======== INFORMATION SHOWN ========

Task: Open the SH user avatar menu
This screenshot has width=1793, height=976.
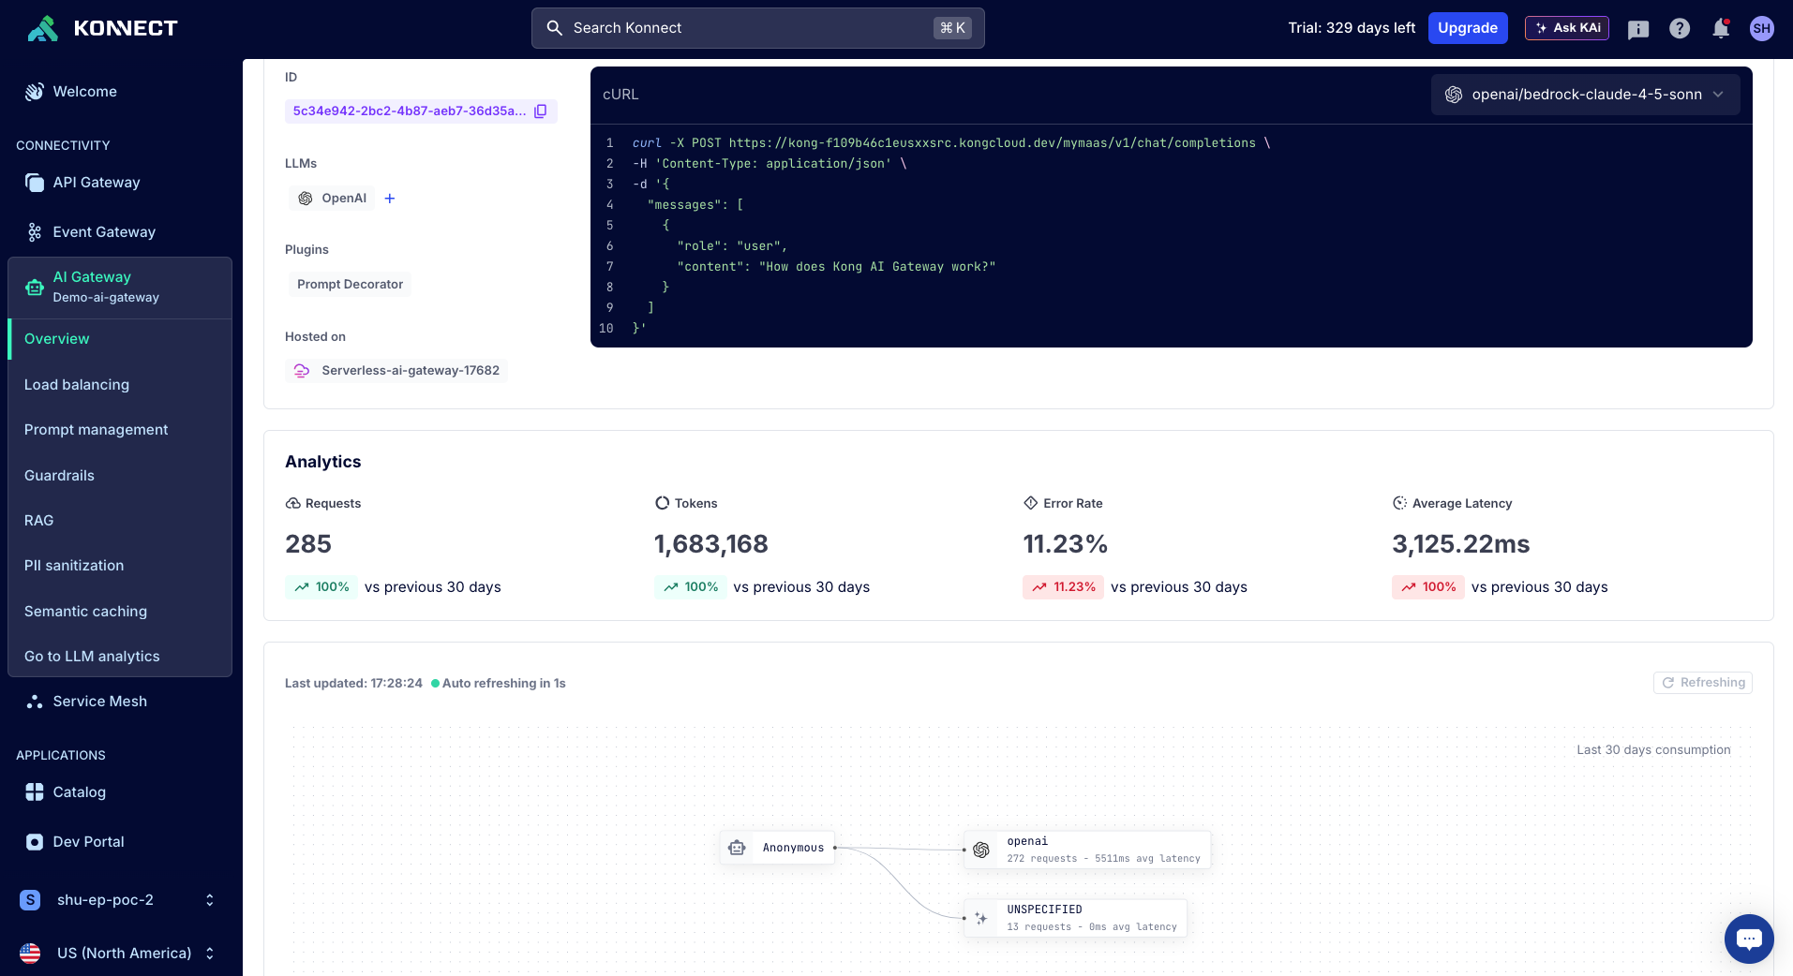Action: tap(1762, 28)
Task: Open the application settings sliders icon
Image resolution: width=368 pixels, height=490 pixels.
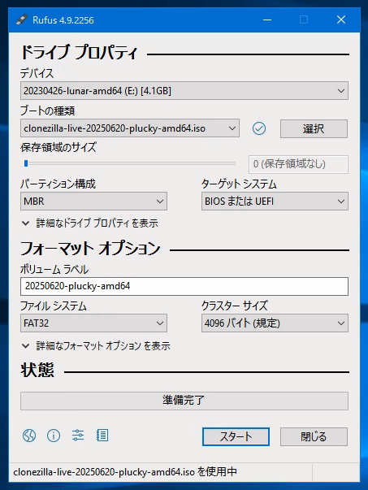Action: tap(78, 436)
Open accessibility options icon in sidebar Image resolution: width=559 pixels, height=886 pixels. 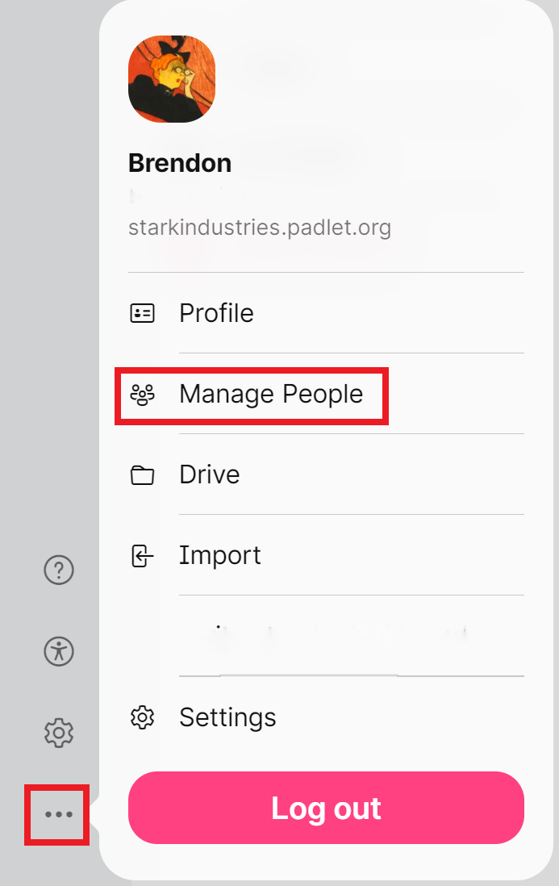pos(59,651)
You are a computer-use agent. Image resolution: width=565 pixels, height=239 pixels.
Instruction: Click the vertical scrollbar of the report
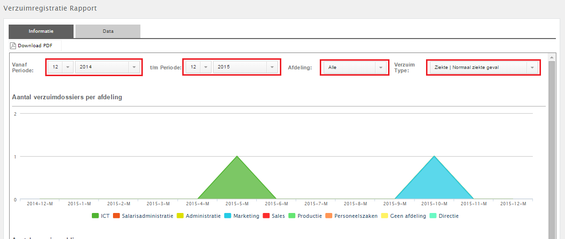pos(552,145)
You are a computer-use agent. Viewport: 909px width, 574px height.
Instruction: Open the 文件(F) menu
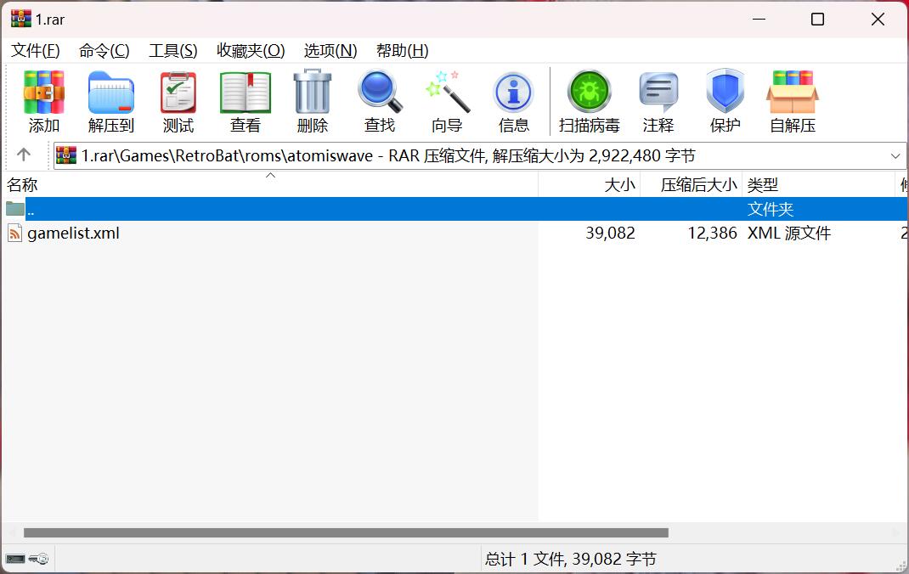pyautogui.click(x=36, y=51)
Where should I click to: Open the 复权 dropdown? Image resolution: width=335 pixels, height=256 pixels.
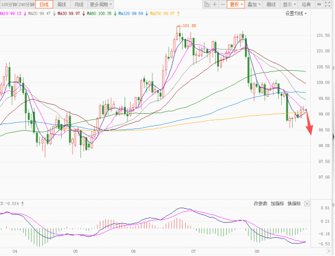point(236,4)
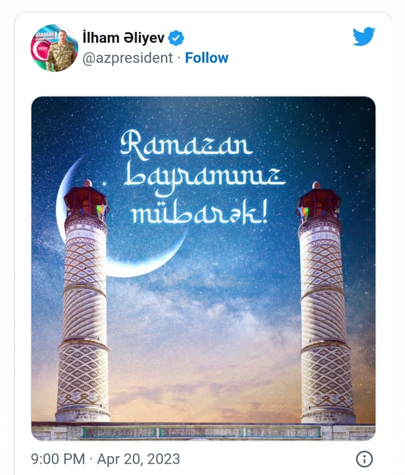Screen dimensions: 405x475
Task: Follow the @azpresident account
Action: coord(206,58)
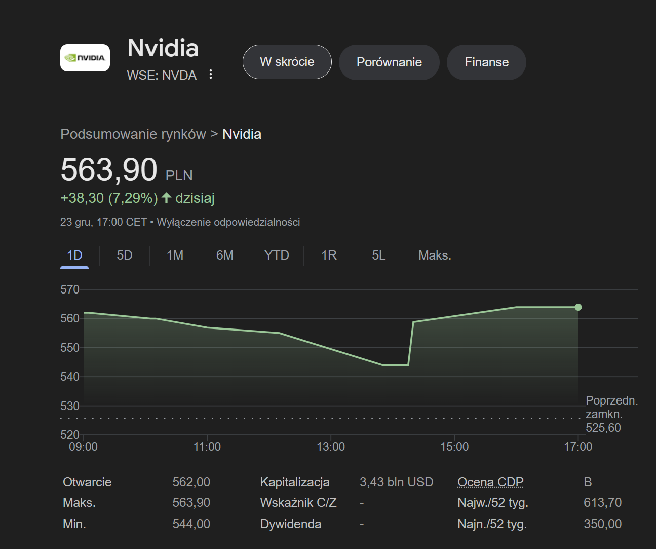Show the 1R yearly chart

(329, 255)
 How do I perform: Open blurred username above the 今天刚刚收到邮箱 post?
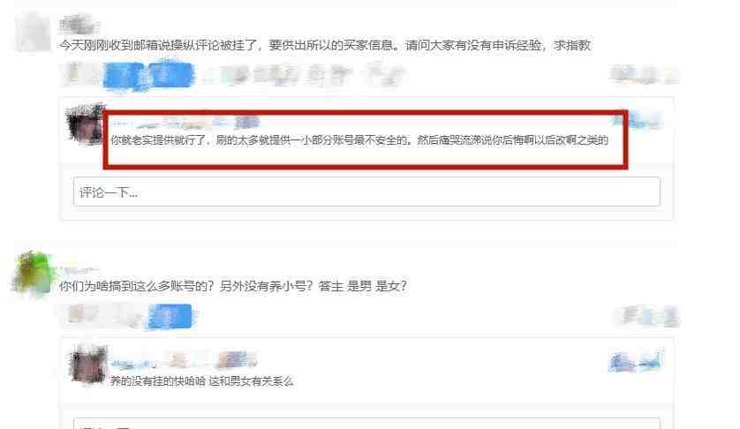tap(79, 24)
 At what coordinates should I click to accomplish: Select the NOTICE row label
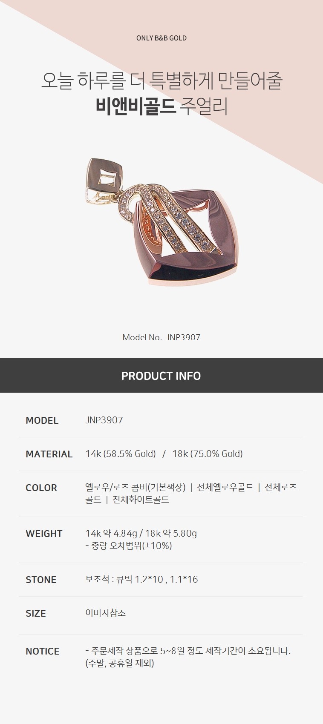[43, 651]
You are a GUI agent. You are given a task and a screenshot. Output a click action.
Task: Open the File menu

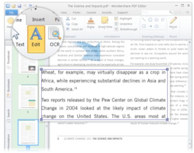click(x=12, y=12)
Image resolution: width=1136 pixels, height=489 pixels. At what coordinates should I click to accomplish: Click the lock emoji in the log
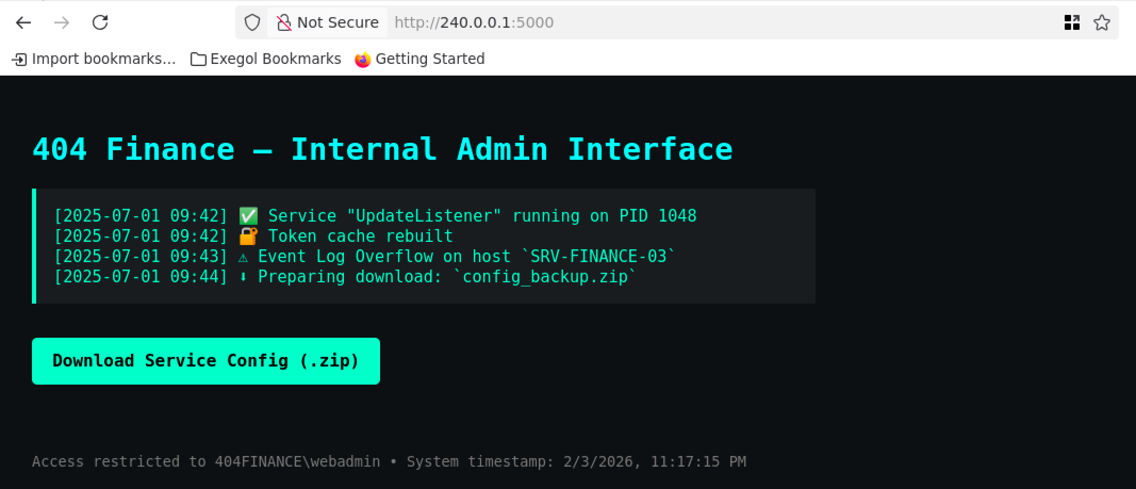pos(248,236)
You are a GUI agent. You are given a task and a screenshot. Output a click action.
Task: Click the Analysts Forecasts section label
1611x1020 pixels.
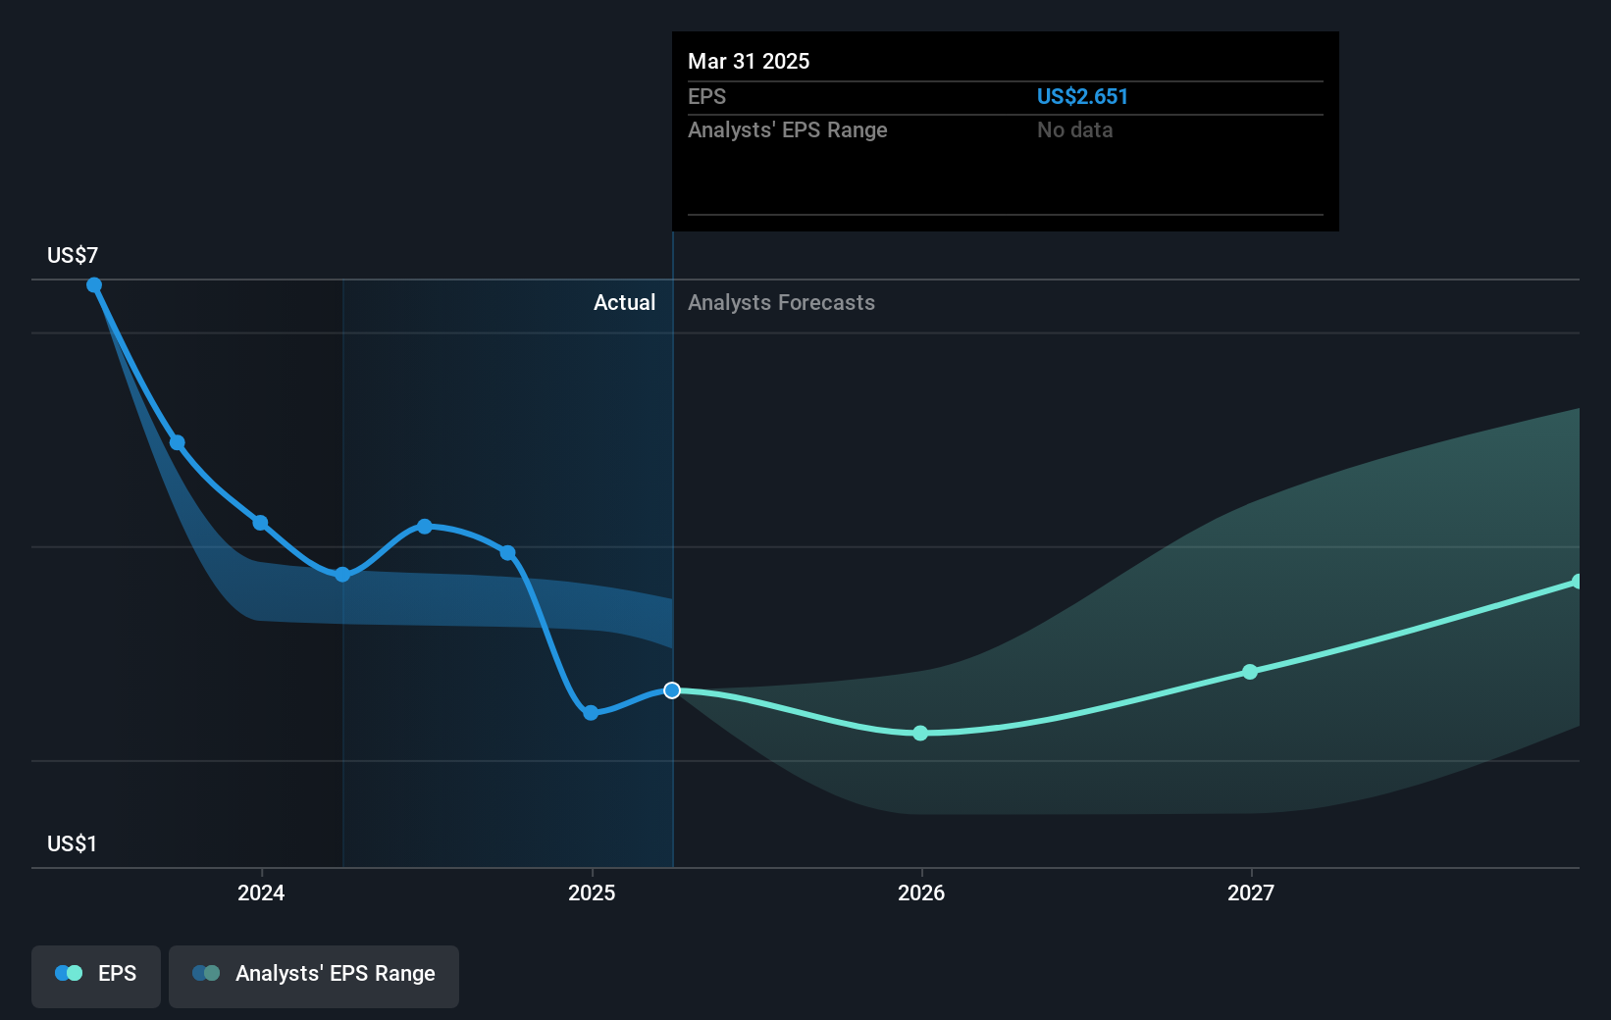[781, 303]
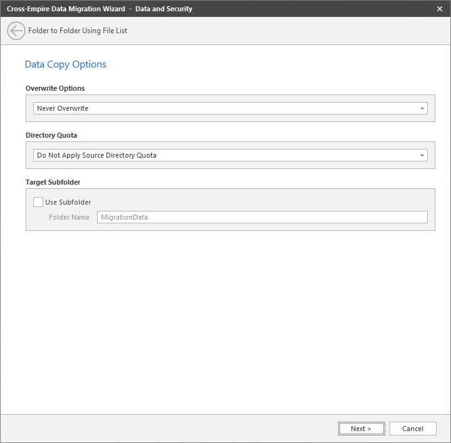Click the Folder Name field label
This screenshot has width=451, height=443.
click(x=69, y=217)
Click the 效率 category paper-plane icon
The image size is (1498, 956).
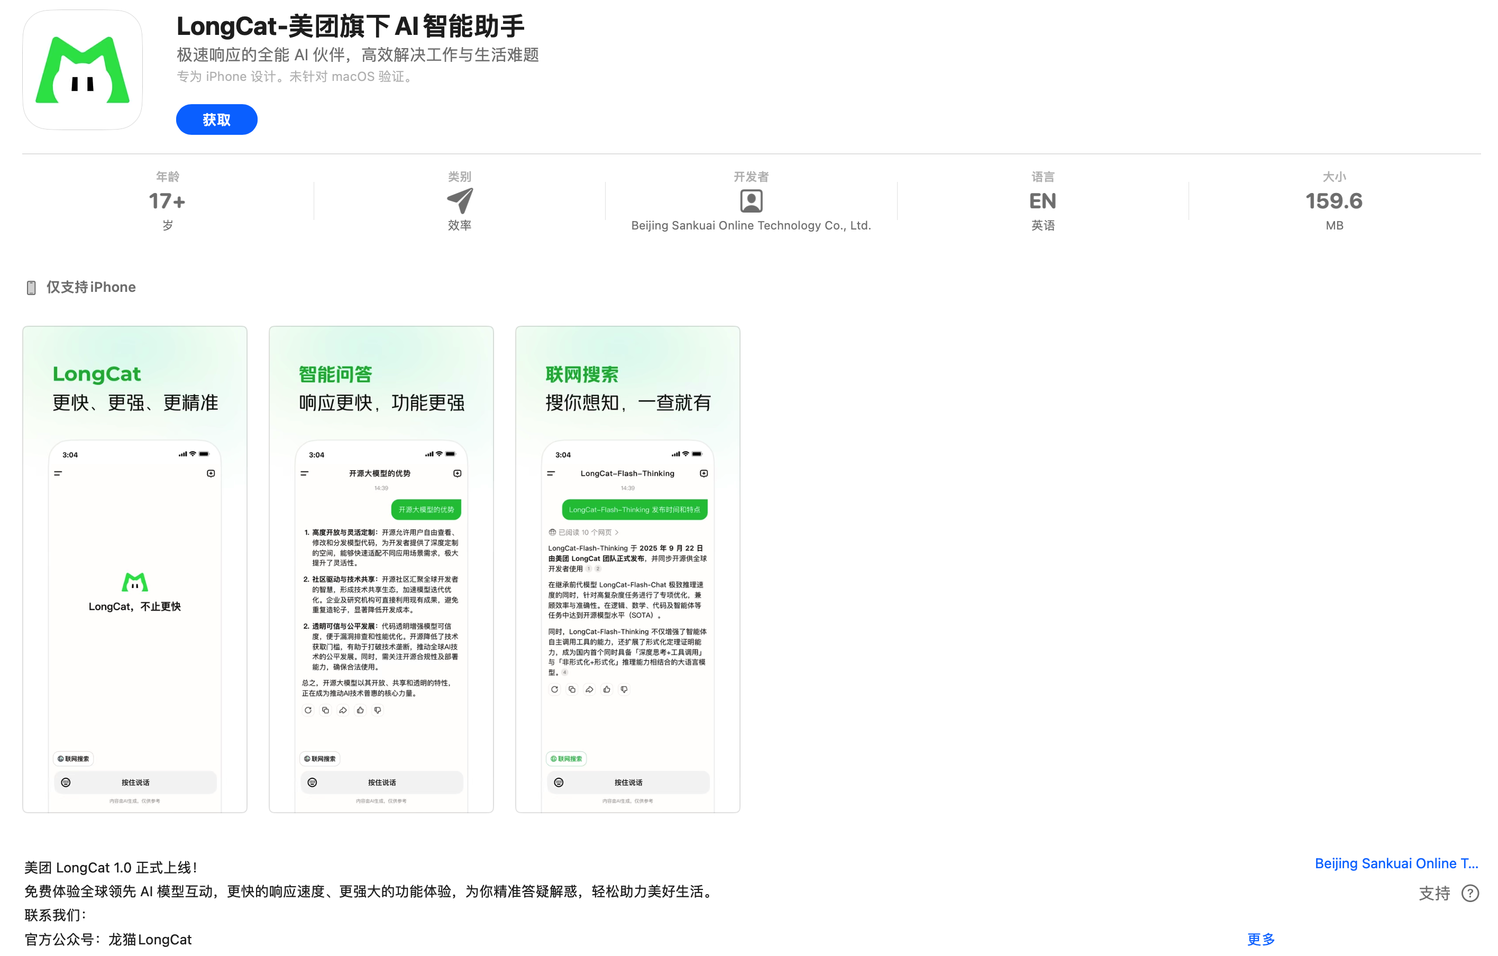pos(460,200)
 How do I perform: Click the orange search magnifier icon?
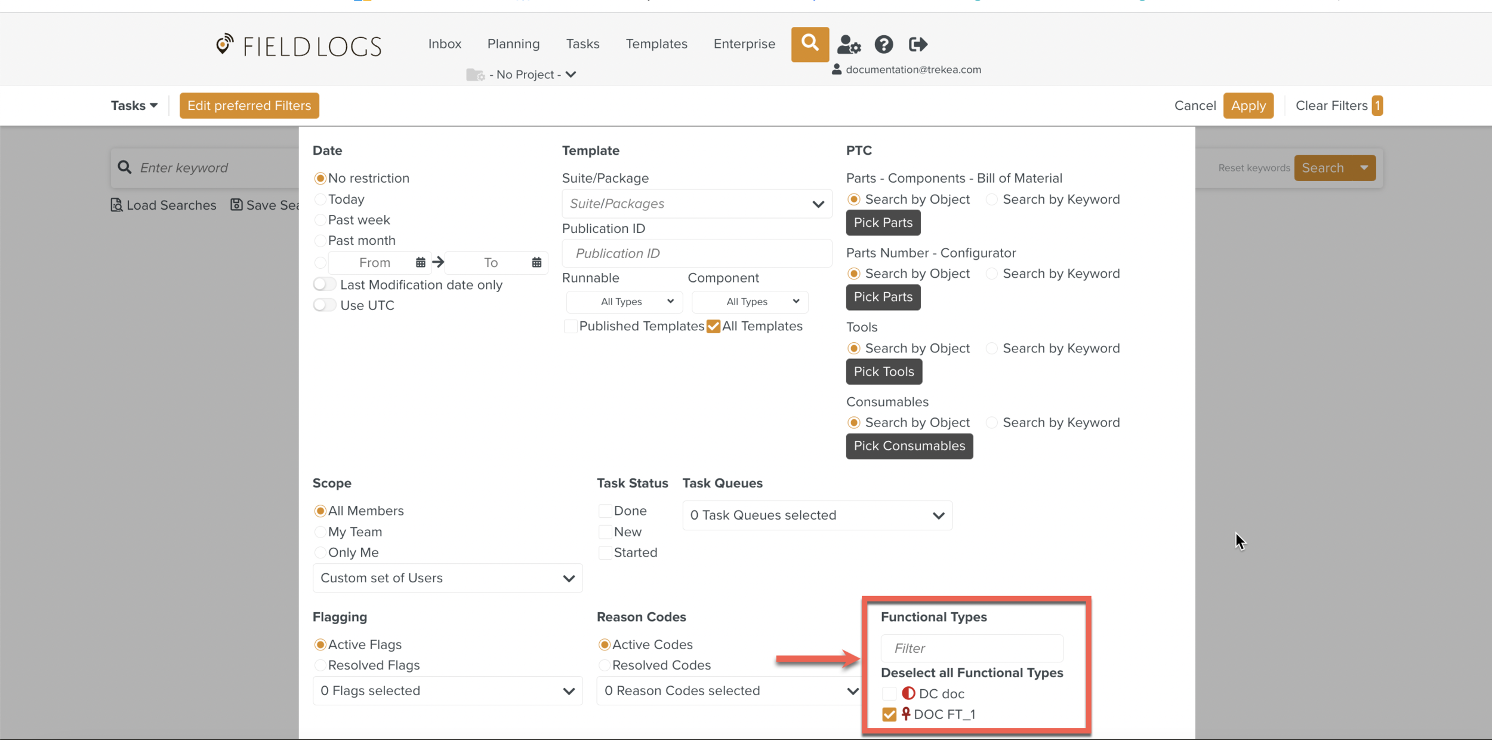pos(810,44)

========

◆ **WHAT IS EXPECTED**:
Copy the items above word for word, starting at the line that contains "You are a computer-use agent. Viewport: 909px" and ending after the line that contains "tap(79, 24)". Omit the pictures from your copy.

◆ **RESULT FOR THIS TASK**:
You are a computer-use agent. Viewport: 909px width, 574px height.
Instruction: Open the 文件(F) menu
pyautogui.click(x=36, y=51)
Where should I click to: Open the 复权 dropdown? Image resolution: width=335 pixels, height=256 pixels.
point(236,4)
Screen dimensions: 405x475
Task: Follow the @azpresident account
Action: coord(206,58)
Show the 1R yearly chart

(329, 255)
 How do I perform: Open blurred username above the 今天刚刚收到邮箱 post?
tap(79, 24)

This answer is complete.